さらに、その姫君は、たしかに〈聖断〉を受けることは自分の判断で決めたことだが、自分を買う相手を選ぶことはできなかった。
よりにもよって娼館の主に買われ、娼婦とされてしまい、零落した悲劇の姫君を好む金持ちの男たちの相手をさせられることになったのだ。親の仇の男が、客として目の前にあらわれたときの姫君の屈辱はどれほどのものだったろう。それでも運命として受け入れたのだ。そうするしかなかったのだろう。
(もし、もし、わたしがそんな目に合ったら……?)
メリーナはまた涙を流した。
だが、夜は待ってくれない。夜の女神ニルベルは天を姉の暁、フロレスにゆずった。
やがてどこかで朝をつげる鶏の鳴き声がひびいた。
「メリーナ姫様、お覚悟は決まりましたか?」
「おまえが憎いわ」
メリーナは空ろな瞳を唯一の話相手にむけた。メリーナの黒い双眼には煮えたぎるような怒りと憎悪がこもっている。
「いっそ選ぶことができなければ、わたしはこの牢屋のなかで朽ち果てたでしょうけれど、おまえはわたしの前に別の道を知らせてきた。そこにわずかでも可能性があるなら、命懸けで賭けてみたくなってしまう。……選べるならば、わたしは、どうにかして両親の仇を討つことを……それがどれほど無理だとわかっていても選び、賭けてみたいの」
今もまた真珠の涙がメリーナの頬をつたう。
体中の水分がすべて涙となってこぼれていくようだ。肌はすっかり荒れてはいるが、だが天性の麗質は損なわれることなく、今のメリーナは泥にまみれた白薔薇のように痛々しく可憐に見える。
黒ずくめの男はまたも気圧されたように硬直した。
これだけひどい目に合って、すべてを失くし、尚この先唯一の支えである誇りと、そして彼女にとっては命以上に貴い純潔を捨てようという十五の娘が、どうしてこれほど気強くなれるのだろう。

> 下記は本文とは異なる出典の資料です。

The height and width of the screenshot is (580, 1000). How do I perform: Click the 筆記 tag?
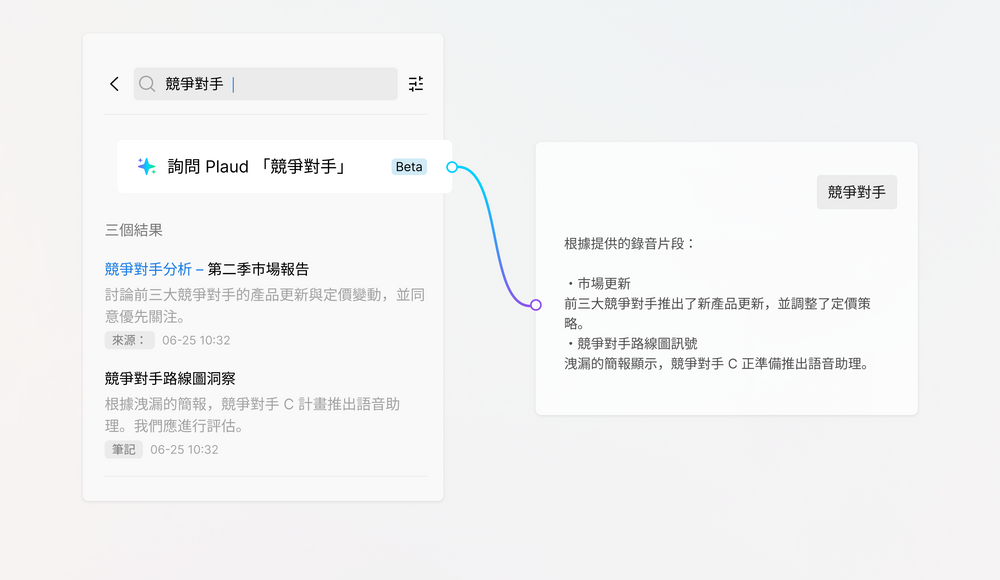pos(123,450)
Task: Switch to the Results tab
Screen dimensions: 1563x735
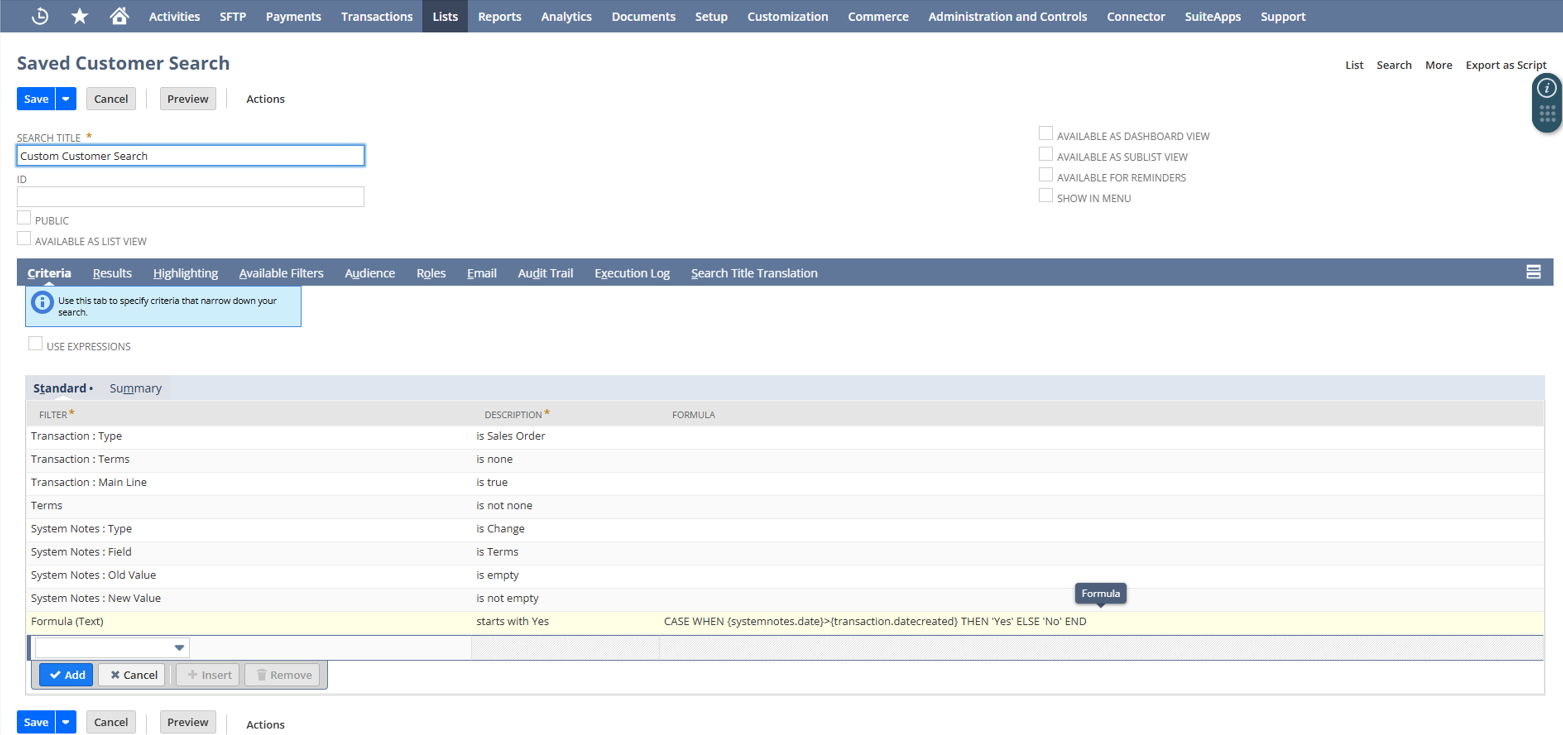Action: point(112,273)
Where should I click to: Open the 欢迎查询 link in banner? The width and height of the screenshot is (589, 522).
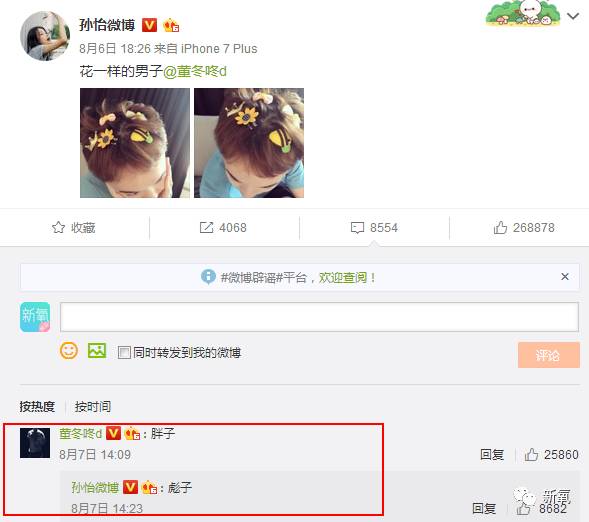(343, 278)
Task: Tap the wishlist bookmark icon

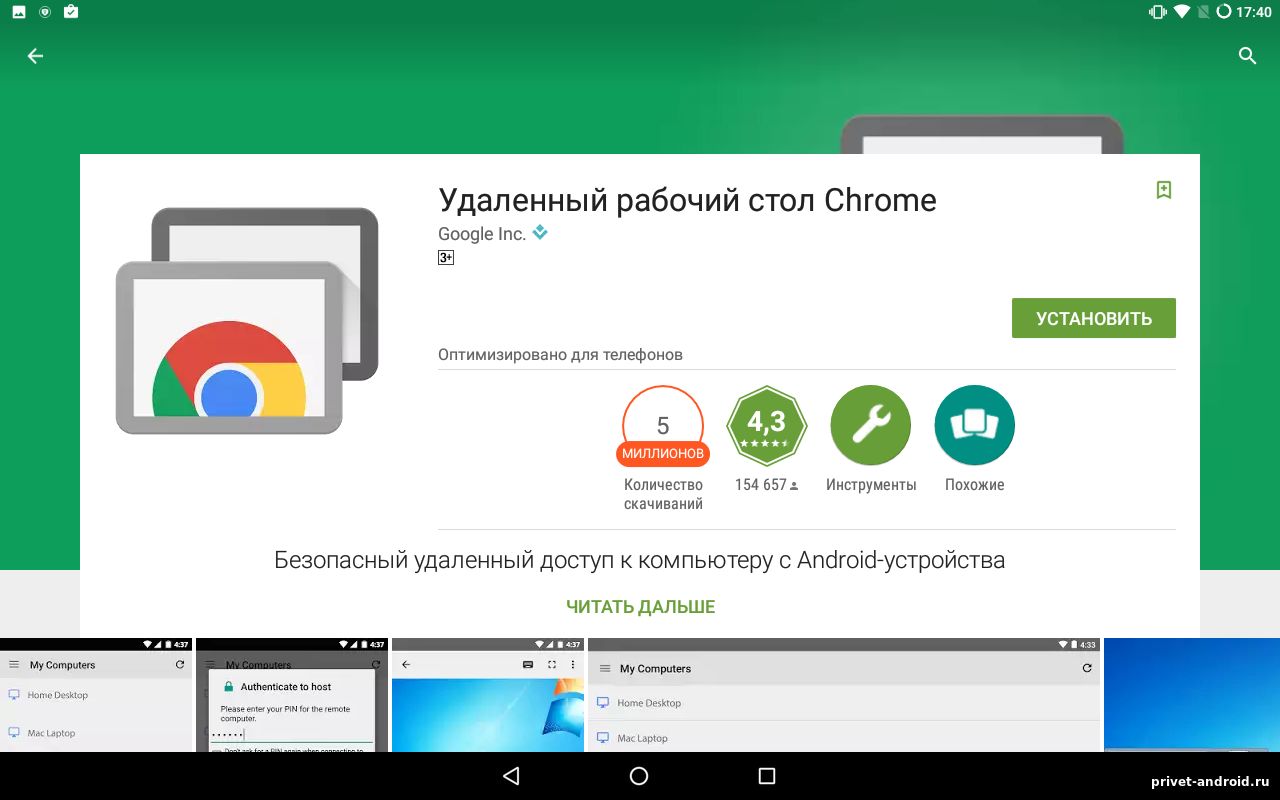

普通の娘、それも苦労知らずの大貴族の姫君なら、絶望のあまり気が狂っていても不思議ではない。それなのに、この娘のふてぶてしいまでの気骨はどうだろう。これが貴族という者の真の強さなのだろうか。そんなふうに男は推測したり考察したりしているようだ。そしてかすかに首をふった。
いや、貴族の娘だから、というよりも、やはりメリーナ=サヌバというこの娘は普通ではない。尋常ではない運命と、尋常ではない魂を天から授かったのだろう。
そして、やはり神々はそんな彼女の命を、ここで終わらせるわけにはいかなかったのだ。
「では……?」
「〈聖断〉を、受けます。わたしを売って」
怒りをささえにしてメリーナは断言した。その様子は、千人の敵にたった一人でむかっていく戦士のようで、どこか誇らしげにすら見える。
「……お気の毒な話を聞きました。お父上のお屋敷、財産のすべては没収されることになり……おそらくは半分は王宮の所有となり、残りはロルカ武相のものになるのではないかと……」
「裏で手をまわしたんだわ」
男はあまりこれ以上この話をしたくないのだろう。口早に告げた。
「陛下もそれをゆるされたのでしょう。姫様、こちらへ」
鍵があけられメリーナは鉄格子から出されたが、足取りは当然重い。